On the track on which she won her very first NHRA national event, Brittany Force hopes to take the first steps toward securing a record-tying third World Championship this week when she drives her Monster Energy Chevrolet in pursuit of the Top Fuel championship in the 56th annual NHRA Gatornationals at Gainesville Raceway.
Coming off a victory in last October’s NHRA Nevada Nationals at Las Vegas and energized by a strong performance in last month’s pre-season PRO Superstar Shootout at Bradenton, Fla., the newly married 38-year-old can’t wait to start racing once again for a championship she won in 2017 and again in 2022.
“I’m excited to get this season started at the Gatornationals,” she said. “After testing in Bradenton with David Grubnic, John Collins and the rest of this Monster Energy team, I feel we have a very strong group.
“We have four new guys on the team and other guys in new positions. Changing up crew and jobs is a challenge, but I feel we got into a solid routine pretty quickly during testing,” said the 17-time tour winner. “We need to start our season strong (by) qualifying top five and going rounds on race day.”
The significance of a third title is that it would tie Force with Hall of Famer Shirley Muldowney for the most championships by a woman in either of the NHRA’s two signature classes – Top Fuel and Funny Car. In fact, she and Muldowney are the only women to have prevailed in either of those categories.
The second youngest of John Force’s drag racing daughters and the only one who chose not to follow her father into a Funny Car class in which he has won a record 157 events and 16 championships, Brittany was rewarded with a Rookie-of-the-Year nod in 2013 although it would be three more years before she would win the first of her 17 “Wally” winner’s trophies at the 2016 Gatornationals.
After claiming the 2017 championship in a car prepared by Alan Johnson and Brian Husen, the graduate of Cal State-Fullerton earned her second with Grubnic, himself a former Gatornationals Top Fuel winner as a driver (2006). It has been Grubnic’s tuning expertise, in recent collaboration with Collins, that has made her car the acknowledged Monster of the Mission Series.
In addition to setting the current NHRA national records for both time and speed (3.623 seconds, 338.94 miles per hour), she raised the Gainesville Raceway speed record to its current 337.75 mph en route to her 2016 victory and is the record holder for time, speed, or both, at 11 other series’ venues.
At Bradenton, she qualified third and upended 2023 NHRA World Champ Doug Kalitta in the opening round before a narrow starting line disadvantage made her slightly quicker 3.752 a semifinal loser to eventual race winner Shawn Reed’s 3.768.
“We had one of the top-running cars and we should have turned on the win light in the semifinals,” she said. “I was a little slow off the light, but that’s something I can fix.

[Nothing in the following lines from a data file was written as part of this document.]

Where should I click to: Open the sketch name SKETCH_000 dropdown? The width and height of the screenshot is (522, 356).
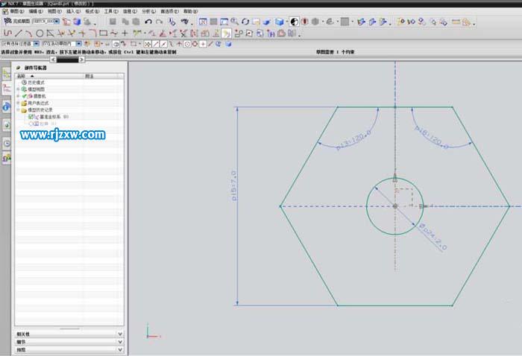tap(57, 22)
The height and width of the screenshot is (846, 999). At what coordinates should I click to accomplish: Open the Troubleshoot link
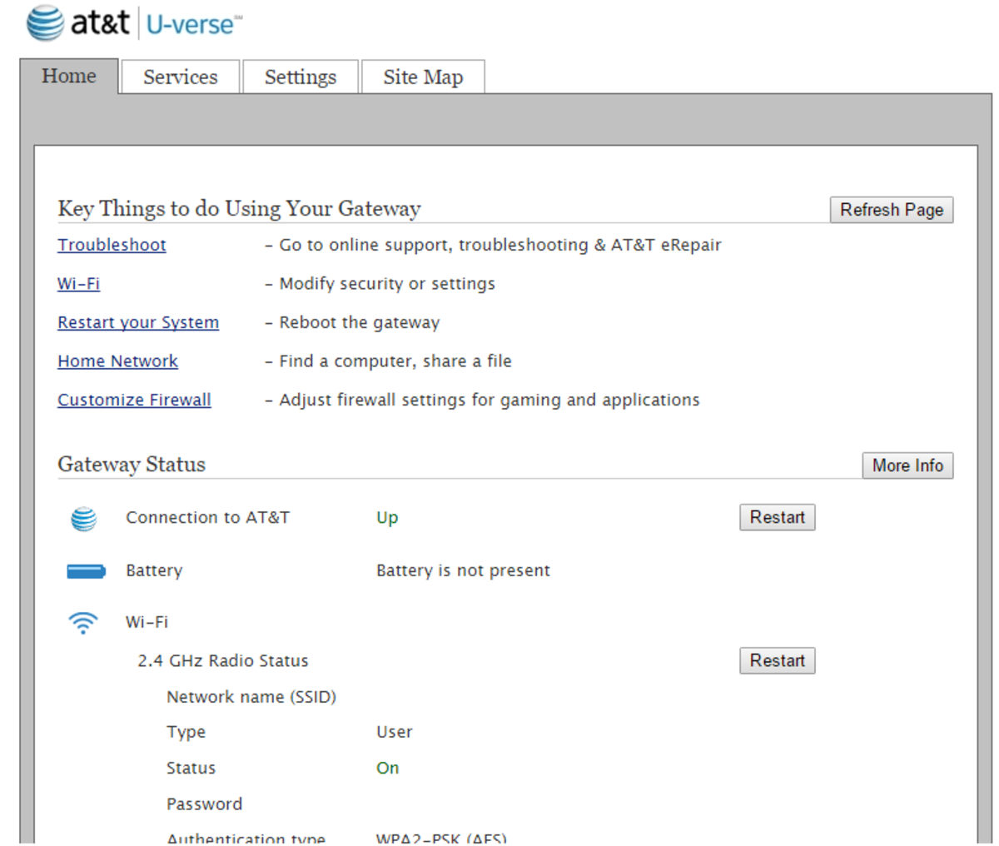112,245
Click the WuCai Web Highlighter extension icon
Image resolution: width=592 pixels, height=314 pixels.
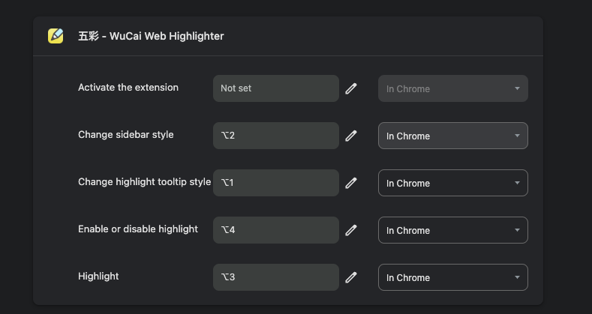(x=56, y=36)
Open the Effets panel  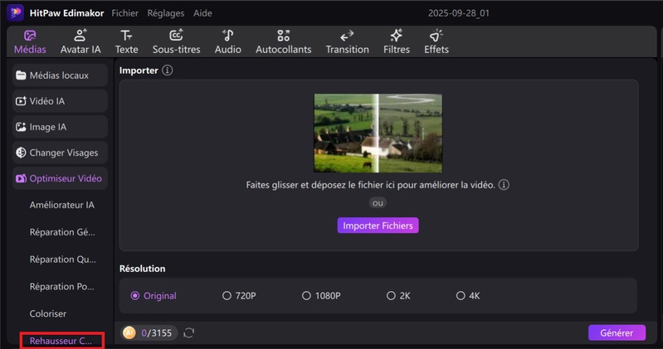tap(436, 41)
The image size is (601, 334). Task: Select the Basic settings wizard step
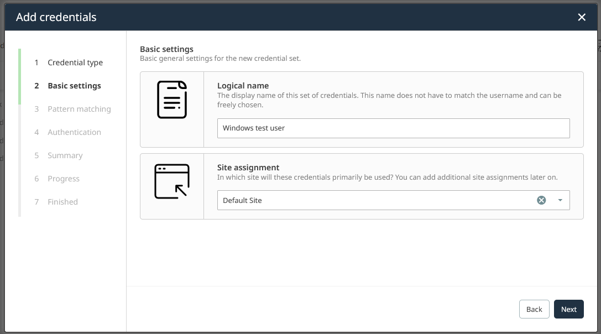[74, 86]
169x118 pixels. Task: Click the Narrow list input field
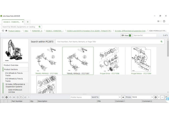144,35
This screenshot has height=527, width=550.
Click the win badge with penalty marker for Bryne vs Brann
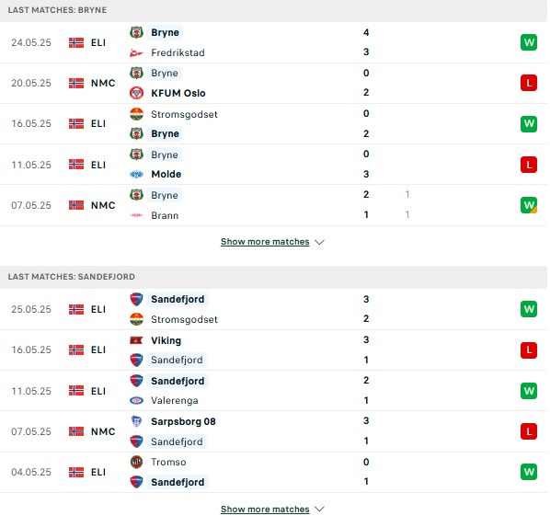pyautogui.click(x=529, y=205)
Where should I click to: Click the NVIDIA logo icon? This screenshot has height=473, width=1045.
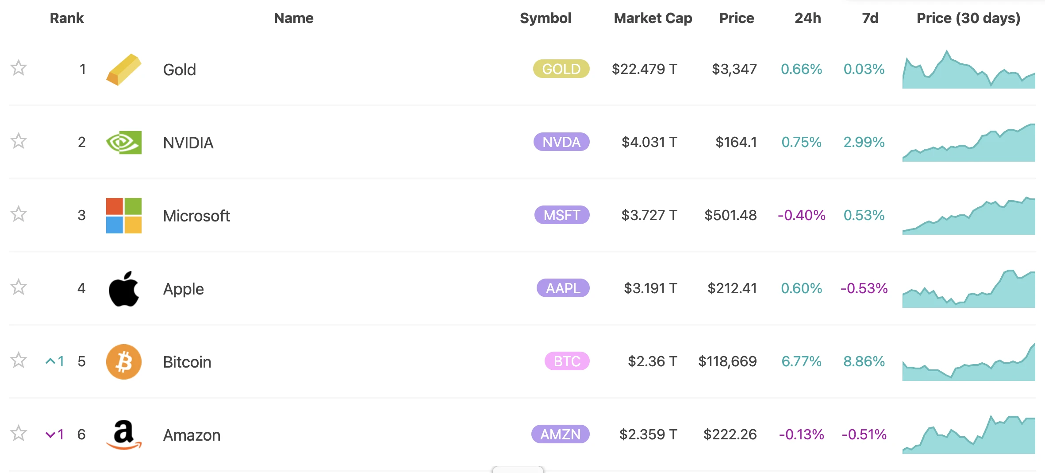coord(123,143)
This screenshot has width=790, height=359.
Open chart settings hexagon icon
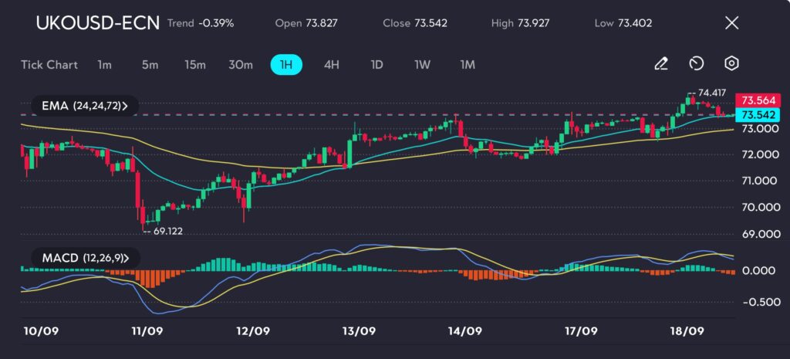(731, 64)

I’m pumped with this new group (four new crew members joined the team this year) and excited to see what we can accomplish.”
Surprisingly, despite all her success, including the fact that she is one of only a handful of drivers to have started as many as 50 NHRA tour events from the No. 1 qualifying position, one thing she has not yet checked off her to-do list is a bonus race victory. Runner-up in 2022 and 2024 in what now is the Right Trailers All-Star Callout, she gets another shot this week in a race held in conjunction with the Gatornationals.